Metin alıntısı -
Sıfırın altında naylon terlikle umut yolcuğu; Tek isteğimiz iyi bir yaşam
Akademisyen, sendika ve siyasi parti temsilcilerinden oluşan bir heyet İstanbul’dan 19 mültecinin yaşamını yitirdiği Edirne’ye gitti. Heyete eşlik eden Eylem Nazlıer izlenimlerini aktardı.
Eylem NAZLIER
İstanbul
Ali ve Yasir... Biri 13 yaşında diğeri 22’sinde. Pakistanlılar. Soğuk havaya rağmen Edirne’den Yunanistan’a gitmek için bekliyorlar, derme çatma bir çadırda. Ali’nin ayağında naylon bir terlik… Yasir’in elinde bir dövme, sevdiğinin ismi yazılı… Türkiye’de yaşam umutları tükendikçe, sınırın umut olduğu iki kişi, biri çocuk. Biri henüz çıkmış çocukluktan… Dün gece yeniden denediler sınırı geçmeyi. Hayat yolculuklarının son bulması pahasına…
AB, YUNANİSTAN, TÜRKİYE… HEPSİNİN SORUMLULUĞU VAR
Yer Edirne’nin İpsala ilçesi Paşaköy Mandakoru mevkii. Yerde yatan 19 cansız beden, mültecilere ait. Olaydan sonra akademisyen, sendika ve siyasi parti temsilcilerinden oluşan bir heyetle İstanbul’dan Edirne’ye doğru yola çıkıyoruz.
İlk durağımız Keşan’da bulunan Emekli Öğretmenler Lokali… DİSK Yönetim Kurulu Üyesi, Mülteciler Dairesi Başkanı Seyit Aslan, konuşuyor. Yakılarak katledilen, evlerinde uyurken öldürülen, polis kurşunuyla öldürülen mültecileri hatırlatıyor Aslan ve ekliyor: “Türkiye'de özellikle ırkçı, şoven kışkırtmalar sonucunda göçmenlerin can güvenliği ne yazık ki yok. Sınırda yaşanan 19 göçmenin donarak hayatını kaybetmesi göçmenlerin yaşamış olduğu sorunların ne kadar ağır olduğunu bize gösteriyor. İçişleri Bakanı Süleyman Soylu, Yunanistan ve AB'yi sorumlu tutuyor, Yunanistan Türkiye’yi. Hem AB hem Yunanistan hem Türkiye; aslında Ortadoğu'da paylaşım savaşlarına neden olanların ortak payı var.”

Alıştırma - Yukarıdaki mülteci haberinde "Eylem NAZLIER" ifadesini içeren sözlerle açılıp "doğru yola çıkıyoruz." ifadesiyle kapanan kısmı birebir kopyalayın.

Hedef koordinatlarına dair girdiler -

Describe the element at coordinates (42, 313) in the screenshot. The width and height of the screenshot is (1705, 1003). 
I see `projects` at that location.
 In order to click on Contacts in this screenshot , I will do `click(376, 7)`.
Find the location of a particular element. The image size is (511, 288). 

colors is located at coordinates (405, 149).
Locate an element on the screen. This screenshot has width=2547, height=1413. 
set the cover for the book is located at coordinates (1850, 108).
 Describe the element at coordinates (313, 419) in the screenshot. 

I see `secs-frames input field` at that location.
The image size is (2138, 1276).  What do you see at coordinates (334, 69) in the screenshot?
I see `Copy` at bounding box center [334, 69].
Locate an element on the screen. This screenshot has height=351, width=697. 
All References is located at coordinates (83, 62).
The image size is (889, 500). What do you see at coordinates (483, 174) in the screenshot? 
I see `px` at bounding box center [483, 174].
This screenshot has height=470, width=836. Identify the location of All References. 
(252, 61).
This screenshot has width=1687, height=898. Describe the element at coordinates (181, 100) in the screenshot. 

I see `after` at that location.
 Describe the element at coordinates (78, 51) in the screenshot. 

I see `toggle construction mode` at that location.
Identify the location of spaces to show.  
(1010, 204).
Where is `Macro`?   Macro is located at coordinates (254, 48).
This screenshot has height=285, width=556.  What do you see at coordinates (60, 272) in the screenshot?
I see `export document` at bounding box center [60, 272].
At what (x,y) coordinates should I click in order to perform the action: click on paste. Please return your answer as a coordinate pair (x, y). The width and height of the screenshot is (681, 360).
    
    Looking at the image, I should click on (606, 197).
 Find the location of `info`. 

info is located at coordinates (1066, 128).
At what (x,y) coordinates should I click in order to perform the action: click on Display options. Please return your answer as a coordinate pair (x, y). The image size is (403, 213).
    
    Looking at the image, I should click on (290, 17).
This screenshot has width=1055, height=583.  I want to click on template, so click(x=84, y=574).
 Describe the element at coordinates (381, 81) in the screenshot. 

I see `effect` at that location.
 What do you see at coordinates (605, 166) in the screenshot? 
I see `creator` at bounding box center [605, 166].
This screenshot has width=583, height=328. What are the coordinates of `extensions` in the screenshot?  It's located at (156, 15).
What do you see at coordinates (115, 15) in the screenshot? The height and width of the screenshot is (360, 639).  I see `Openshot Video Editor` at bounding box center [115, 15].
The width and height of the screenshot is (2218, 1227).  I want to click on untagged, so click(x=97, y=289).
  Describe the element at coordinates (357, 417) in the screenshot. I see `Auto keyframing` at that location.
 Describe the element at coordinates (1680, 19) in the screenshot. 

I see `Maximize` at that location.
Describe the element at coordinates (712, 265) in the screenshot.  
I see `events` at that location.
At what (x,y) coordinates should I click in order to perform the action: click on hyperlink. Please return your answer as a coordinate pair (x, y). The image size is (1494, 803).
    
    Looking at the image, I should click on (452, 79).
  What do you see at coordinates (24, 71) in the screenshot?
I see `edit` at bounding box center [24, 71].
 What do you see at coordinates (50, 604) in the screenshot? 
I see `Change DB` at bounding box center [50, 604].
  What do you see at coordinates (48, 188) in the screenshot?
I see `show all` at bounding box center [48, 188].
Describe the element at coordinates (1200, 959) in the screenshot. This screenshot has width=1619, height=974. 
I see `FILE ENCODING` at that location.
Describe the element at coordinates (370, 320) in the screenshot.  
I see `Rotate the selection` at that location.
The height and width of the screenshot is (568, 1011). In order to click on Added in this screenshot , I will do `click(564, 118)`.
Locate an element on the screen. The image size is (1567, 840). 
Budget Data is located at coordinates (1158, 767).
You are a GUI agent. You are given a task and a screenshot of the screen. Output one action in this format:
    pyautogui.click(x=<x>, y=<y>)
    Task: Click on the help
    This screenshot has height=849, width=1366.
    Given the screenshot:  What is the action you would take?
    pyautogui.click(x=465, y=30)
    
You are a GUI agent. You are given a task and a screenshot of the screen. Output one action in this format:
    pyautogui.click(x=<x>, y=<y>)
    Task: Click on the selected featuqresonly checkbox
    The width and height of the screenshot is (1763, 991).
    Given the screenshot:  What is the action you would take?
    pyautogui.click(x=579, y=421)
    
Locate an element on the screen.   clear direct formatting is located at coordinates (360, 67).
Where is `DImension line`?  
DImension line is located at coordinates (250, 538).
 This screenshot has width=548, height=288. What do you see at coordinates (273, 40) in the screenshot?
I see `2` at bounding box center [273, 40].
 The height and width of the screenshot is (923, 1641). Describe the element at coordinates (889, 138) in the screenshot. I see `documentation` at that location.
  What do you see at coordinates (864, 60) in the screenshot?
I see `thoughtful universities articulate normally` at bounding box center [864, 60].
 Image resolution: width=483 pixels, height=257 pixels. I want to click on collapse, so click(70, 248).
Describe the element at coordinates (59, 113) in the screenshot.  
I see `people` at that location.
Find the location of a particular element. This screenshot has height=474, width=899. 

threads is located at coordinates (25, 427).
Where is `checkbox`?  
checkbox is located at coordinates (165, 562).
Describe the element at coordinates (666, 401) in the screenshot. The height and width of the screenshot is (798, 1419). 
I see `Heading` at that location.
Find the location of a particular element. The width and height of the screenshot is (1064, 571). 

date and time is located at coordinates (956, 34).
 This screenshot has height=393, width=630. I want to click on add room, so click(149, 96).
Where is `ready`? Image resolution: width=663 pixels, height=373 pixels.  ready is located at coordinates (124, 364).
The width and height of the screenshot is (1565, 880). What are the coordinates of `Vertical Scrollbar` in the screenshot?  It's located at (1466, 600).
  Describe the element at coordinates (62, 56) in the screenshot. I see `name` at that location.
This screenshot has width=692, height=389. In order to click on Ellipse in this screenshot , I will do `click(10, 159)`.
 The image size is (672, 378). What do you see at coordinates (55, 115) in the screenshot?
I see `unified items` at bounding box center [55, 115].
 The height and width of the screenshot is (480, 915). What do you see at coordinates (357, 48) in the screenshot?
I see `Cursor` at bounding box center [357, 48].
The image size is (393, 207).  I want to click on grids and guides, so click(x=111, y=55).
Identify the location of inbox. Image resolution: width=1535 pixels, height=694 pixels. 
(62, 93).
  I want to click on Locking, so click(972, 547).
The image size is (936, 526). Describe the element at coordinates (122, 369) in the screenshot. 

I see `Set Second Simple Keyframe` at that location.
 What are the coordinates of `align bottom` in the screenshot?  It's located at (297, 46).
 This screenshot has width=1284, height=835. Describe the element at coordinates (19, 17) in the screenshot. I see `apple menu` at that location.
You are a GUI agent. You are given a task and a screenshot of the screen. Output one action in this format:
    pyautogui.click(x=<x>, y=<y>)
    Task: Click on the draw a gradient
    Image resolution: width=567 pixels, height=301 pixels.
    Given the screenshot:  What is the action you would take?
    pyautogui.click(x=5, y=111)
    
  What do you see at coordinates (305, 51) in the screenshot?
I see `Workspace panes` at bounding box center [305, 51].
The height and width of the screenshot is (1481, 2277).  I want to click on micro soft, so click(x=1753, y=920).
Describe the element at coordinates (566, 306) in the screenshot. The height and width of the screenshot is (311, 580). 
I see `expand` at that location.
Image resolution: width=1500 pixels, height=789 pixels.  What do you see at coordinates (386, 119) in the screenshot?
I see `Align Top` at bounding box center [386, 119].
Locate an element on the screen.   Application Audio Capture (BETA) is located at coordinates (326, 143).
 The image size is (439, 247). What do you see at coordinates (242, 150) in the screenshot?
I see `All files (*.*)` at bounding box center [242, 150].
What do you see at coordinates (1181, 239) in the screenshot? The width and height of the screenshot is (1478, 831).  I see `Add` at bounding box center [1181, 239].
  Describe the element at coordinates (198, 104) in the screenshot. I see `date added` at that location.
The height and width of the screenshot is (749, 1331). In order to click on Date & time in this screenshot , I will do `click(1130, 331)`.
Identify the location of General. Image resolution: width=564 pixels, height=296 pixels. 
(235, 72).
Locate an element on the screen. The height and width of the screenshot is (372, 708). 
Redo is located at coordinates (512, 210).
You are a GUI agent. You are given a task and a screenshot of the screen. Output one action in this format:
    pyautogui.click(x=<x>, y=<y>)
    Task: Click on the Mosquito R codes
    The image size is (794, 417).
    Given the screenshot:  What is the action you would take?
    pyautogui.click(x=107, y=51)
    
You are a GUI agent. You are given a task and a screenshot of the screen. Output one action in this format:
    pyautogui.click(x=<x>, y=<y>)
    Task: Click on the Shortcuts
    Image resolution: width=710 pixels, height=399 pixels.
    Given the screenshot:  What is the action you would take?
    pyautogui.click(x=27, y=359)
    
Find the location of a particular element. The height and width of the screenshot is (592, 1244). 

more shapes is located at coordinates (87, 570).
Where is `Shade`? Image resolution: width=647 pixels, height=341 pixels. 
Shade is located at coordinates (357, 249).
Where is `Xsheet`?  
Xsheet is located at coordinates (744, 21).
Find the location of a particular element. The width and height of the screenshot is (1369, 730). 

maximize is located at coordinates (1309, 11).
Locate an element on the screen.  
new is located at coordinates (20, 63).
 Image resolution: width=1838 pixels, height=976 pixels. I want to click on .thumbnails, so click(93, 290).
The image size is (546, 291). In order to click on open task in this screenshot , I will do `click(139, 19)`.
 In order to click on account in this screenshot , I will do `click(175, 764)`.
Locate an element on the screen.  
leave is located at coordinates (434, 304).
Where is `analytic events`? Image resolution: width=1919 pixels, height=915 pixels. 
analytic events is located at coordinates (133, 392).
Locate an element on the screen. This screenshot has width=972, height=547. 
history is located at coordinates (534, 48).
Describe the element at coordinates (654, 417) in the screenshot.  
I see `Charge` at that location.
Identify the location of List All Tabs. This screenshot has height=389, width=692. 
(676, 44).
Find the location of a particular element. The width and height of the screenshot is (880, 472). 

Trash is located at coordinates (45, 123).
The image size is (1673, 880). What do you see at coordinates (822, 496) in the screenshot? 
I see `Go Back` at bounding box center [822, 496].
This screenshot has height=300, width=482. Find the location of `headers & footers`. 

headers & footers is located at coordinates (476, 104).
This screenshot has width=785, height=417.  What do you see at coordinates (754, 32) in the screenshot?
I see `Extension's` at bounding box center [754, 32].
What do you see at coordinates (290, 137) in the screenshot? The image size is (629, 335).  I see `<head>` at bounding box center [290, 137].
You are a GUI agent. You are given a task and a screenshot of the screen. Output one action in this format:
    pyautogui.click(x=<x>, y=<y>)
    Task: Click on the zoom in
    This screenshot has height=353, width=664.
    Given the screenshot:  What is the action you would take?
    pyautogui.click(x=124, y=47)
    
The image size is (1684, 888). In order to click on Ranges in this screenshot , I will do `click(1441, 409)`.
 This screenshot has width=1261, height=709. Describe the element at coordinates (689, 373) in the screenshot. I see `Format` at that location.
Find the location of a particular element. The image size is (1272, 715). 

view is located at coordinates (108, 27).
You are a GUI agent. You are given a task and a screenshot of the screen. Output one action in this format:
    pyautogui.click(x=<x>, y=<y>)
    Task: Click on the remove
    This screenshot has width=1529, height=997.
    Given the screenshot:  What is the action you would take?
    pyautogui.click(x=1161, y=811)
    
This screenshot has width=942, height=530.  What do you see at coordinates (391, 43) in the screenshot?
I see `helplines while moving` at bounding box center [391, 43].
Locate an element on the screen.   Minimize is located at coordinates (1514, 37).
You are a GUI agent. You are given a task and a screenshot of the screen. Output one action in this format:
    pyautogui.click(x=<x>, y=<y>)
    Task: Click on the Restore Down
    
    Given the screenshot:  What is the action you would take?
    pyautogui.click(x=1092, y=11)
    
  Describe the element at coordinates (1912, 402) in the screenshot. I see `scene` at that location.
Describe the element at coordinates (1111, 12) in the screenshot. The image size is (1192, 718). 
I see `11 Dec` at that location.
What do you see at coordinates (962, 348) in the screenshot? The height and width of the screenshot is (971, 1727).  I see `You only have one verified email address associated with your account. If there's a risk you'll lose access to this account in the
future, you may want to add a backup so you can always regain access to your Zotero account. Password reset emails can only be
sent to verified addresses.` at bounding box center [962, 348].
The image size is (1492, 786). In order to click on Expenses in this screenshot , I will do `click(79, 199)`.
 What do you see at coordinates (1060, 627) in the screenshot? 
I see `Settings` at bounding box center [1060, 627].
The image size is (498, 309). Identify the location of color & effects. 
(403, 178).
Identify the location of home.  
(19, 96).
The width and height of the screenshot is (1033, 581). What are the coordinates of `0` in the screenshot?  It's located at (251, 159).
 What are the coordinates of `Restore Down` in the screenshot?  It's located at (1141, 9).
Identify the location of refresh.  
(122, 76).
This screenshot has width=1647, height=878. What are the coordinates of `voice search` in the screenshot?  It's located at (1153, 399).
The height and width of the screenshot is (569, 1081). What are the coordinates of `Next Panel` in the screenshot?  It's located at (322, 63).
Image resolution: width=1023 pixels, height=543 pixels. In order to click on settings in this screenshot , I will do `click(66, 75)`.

Yazılı yanıt -
Eylem NAZLIER
İstanbul
Ali ve Yasir... Biri 13 yaşında diğeri 22’sinde. Pakistanlılar. Soğuk havaya rağmen Edirne’den Yunanistan’a gitmek için bekliyorlar, derme çatma bir çadırda. Ali’nin ayağında naylon bir terlik… Yasir’in elinde bir dövme, sevdiğinin ismi yazılı… Türkiye’de yaşam umutları tükendikçe, sınırın umut olduğu iki kişi, biri çocuk. Biri henüz çıkmış çocukluktan… Dün gece yeniden denediler sınırı geçmeyi. Hayat yolculuklarının son bulması pahasına…
AB, YUNANİSTAN, TÜRKİYE… HEPSİNİN SORUMLULUĞU VAR
Yer Edirne’nin İpsala ilçesi Paşaköy Mandakoru mevkii. Yerde yatan 19 cansız beden, mültecilere ait. Olaydan sonra akademisyen, sendika ve siyasi parti temsilcilerinden oluşan bir heyetle İstanbul’dan Edirne’ye doğru yola çıkıyoruz.